Increasingly, the money printed by central banks goes to finance government debts. Many elites see this as fine, since it has yet to revive consumer price inflation. Though governments can print all the money they want, they cannot dictate where it goes, and much of it has stoked a different kind of inflation — asset price inflation. Since the 1970s, the size of financial markets has exploded from about the same size as the global economy to four times the size. Most of those gains go to the wealthy, who are the main owners of financial assets.
As the era of constant stimulus gained momentum, average wealth in the past three decades has risen about 300 per cent for US families in the top 1 per cent, 200 per cent for the next 9 per cent, 100 per cent for the next 40 per cent, and zero per cent for the bottom 50 per cent. One out of 10 families in the bottom 50 per cent have negative wealth (they owe more than they own).
When those on the left, such as Senator Bernie Sanders, promise much more stimulus to come, they do not make this link between stimulus and rising wealth inequality. Yet Wall Street traders do. They drive up asset prices when Mr Sanders calls for more spending, or US Federal Reserve chair Jay Powell promises continued monetary support. They see these vows as more money in their pockets.
But recent studies show that easy government money has ended up supporting the least productive companies, including heavily indebted “zombies” that would otherwise fail. The support also favours monopolies that have expanded not because of their innovation but by lobbying governments for favours and sidelining smaller rivals. The OECD warned, in a 2017 study linking falling productivity to easy money, that these trends will make it harder for societies to deliver “on their promises to current and future generations”.
BCA Research recently demonstrated that nations with big spending governments tend to suffer slower per capita GDP growth. Similarly, Ned Davis Research found that, since 1947, US government spending above 22 per cent of GDP is correlated with periods of slower economic growth. It warned that this share has risen above 34 per cent during the pandemic. My team also found a statistically significant link between periods of rising government debt and slow GDP growth. These studies cannot show causation, but the consistent link between growing deficits and weakening growth is unlikely to be coincidence.
Even those arguing for unlimited new borrowing agree the money would be best invested in roads, green energy, and other projects that would boost productivity and future growth. Nonetheless, comforted by the faith that deficits don’t matter, Biden-backers are supporting a plan stuffed with cash transfers, including a $1,400 check for most Americans,
Like many in the no-worries camp, Mr Biden says more stimulus is urgently needed to limit the damage from job losses and bankruptcies.

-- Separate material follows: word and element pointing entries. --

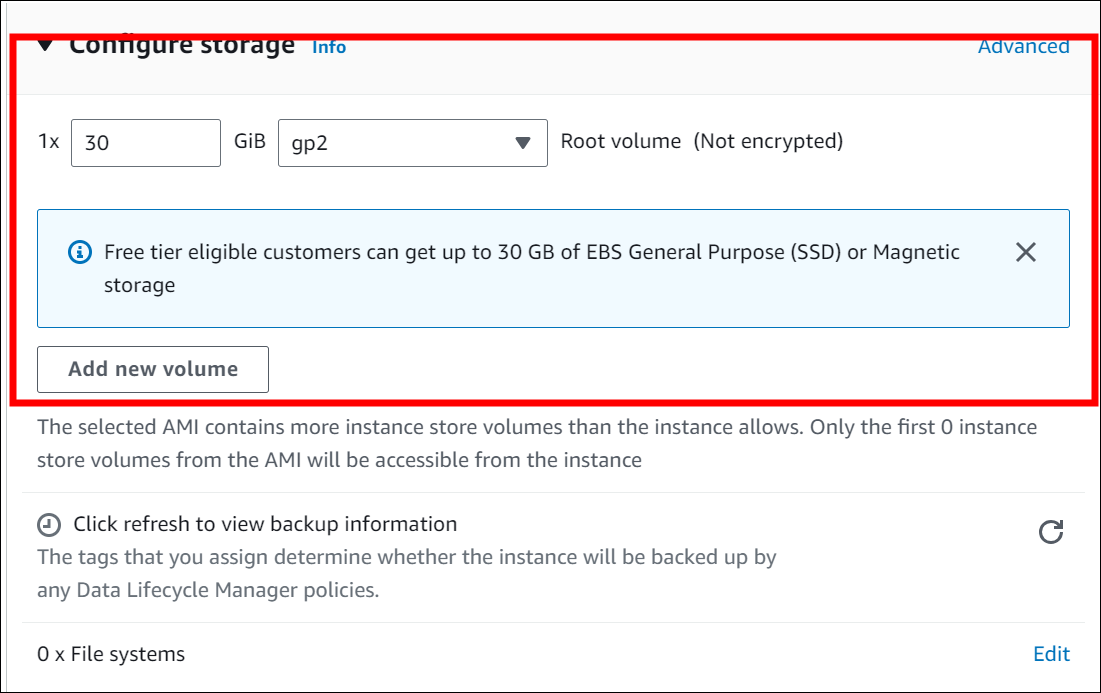The width and height of the screenshot is (1101, 693).
Task: Click the clock icon next to backup information
Action: point(48,525)
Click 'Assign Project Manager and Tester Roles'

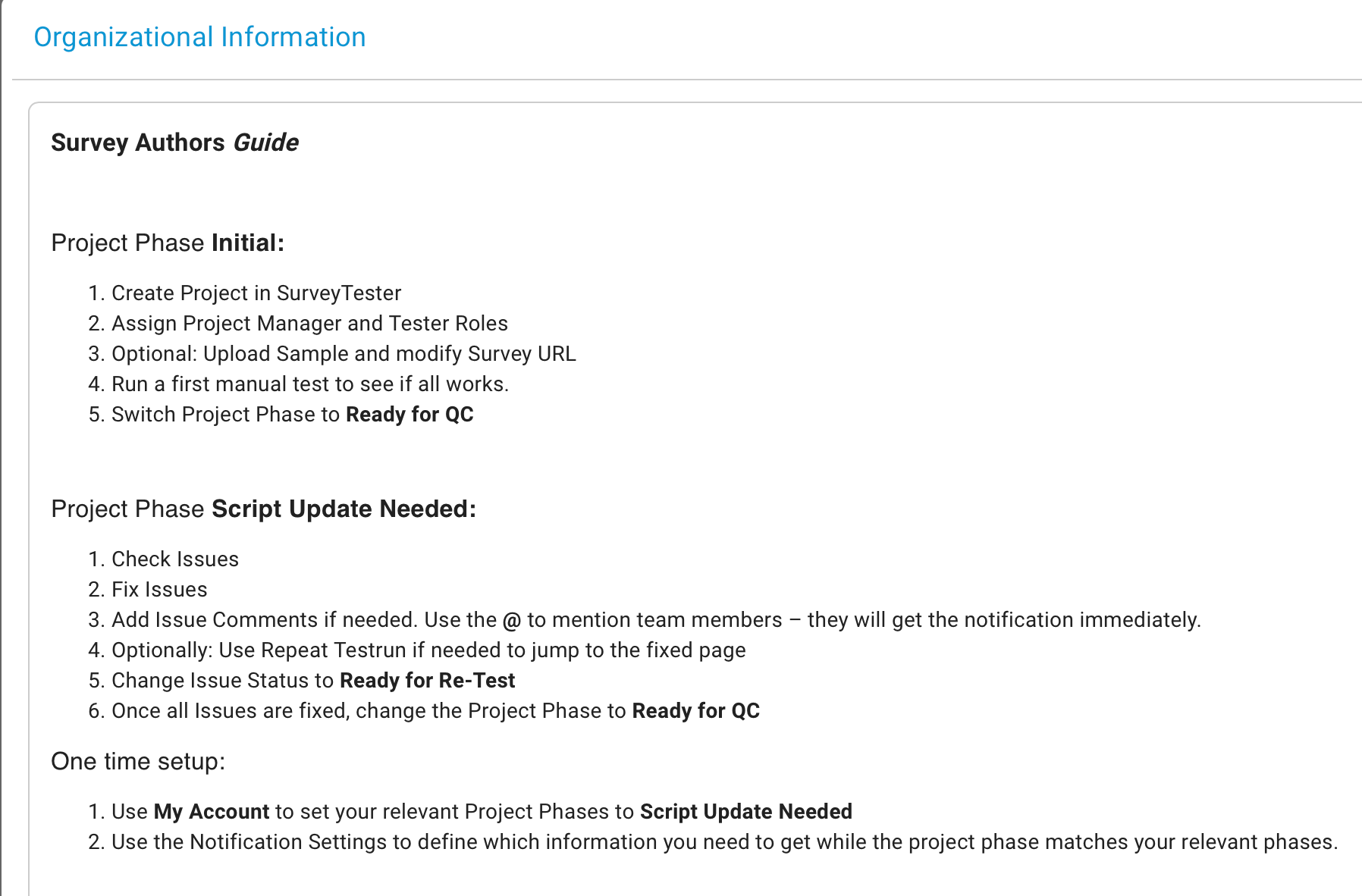[309, 324]
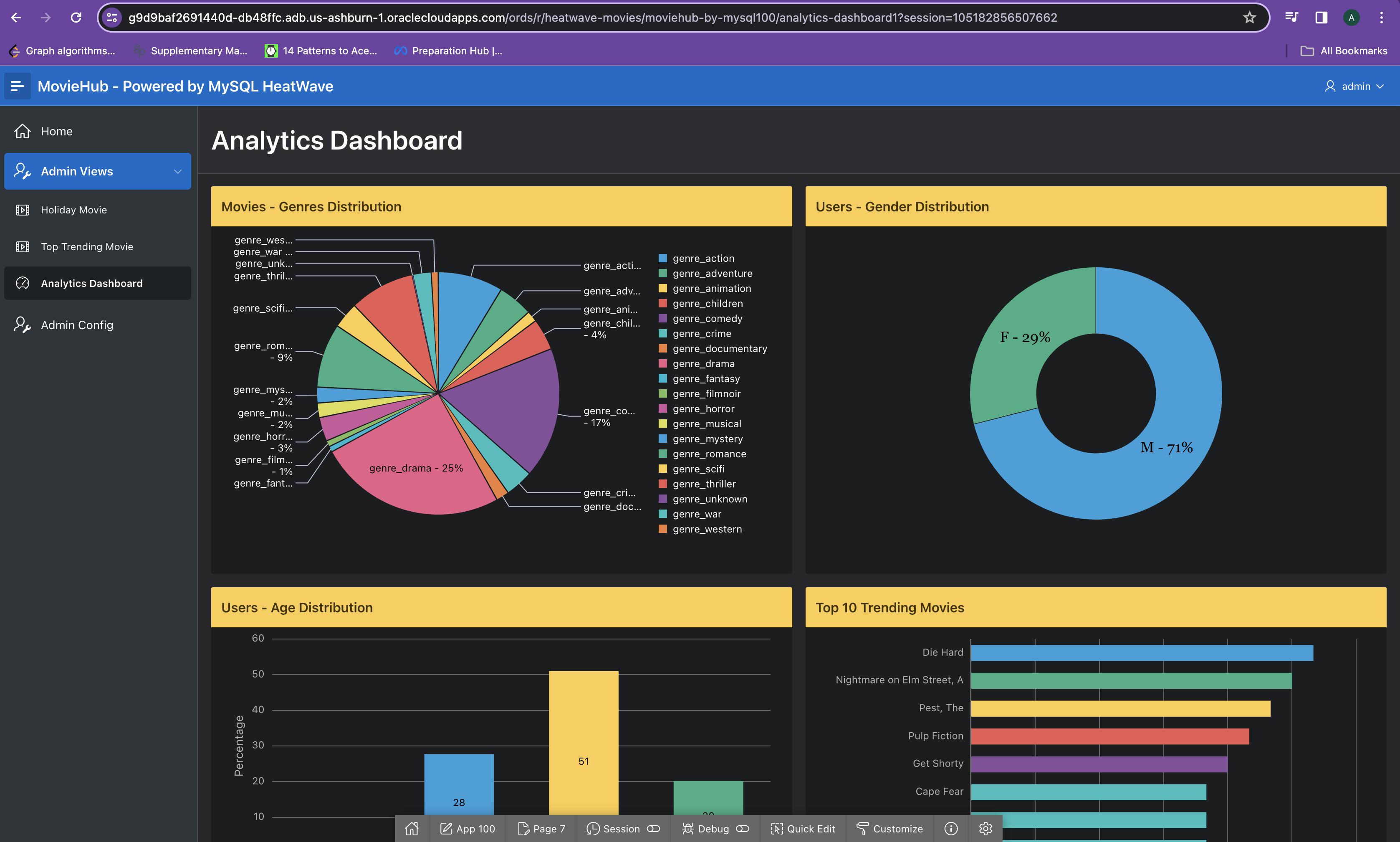Screen dimensions: 1400x842
Task: Open the All Bookmarks folder
Action: tap(1344, 51)
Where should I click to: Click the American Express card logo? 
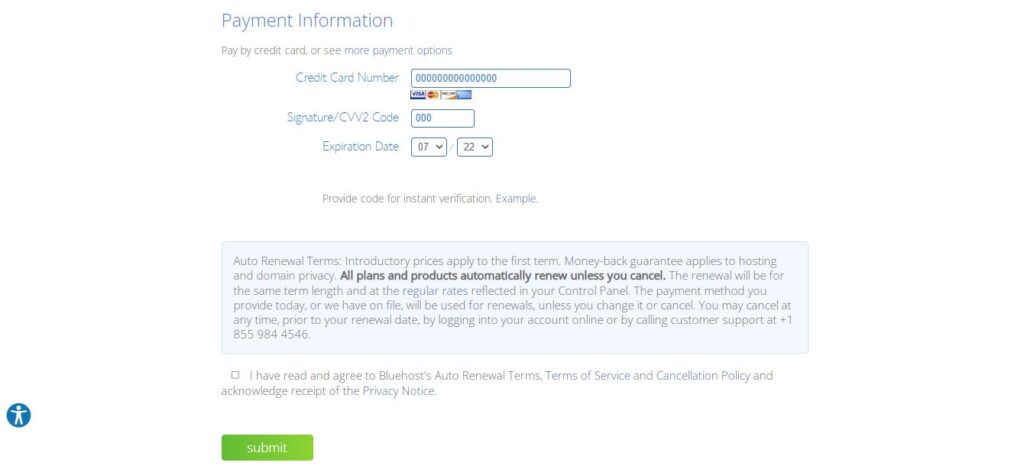(464, 95)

There was a case for that while the economy was in decline. But as vaccines roll out and normalcy returns, injecting more stimulus into a recovering patient is likely to do more harm than good.
The average person understands that there is no free lunch. The path to prosperity cannot be so easy as to just print and spend. If he relies on low rates to fund further massive government spending increases, Mr Biden will double down on policies that have magnified the problems he aims to fix: weak growth, financial instability and rising inequality. Decades of constant stimulus have left capitalism weaker, less dynamic and less fair, fuelling angry populism. Deficits matter for the damage they are already inflicting.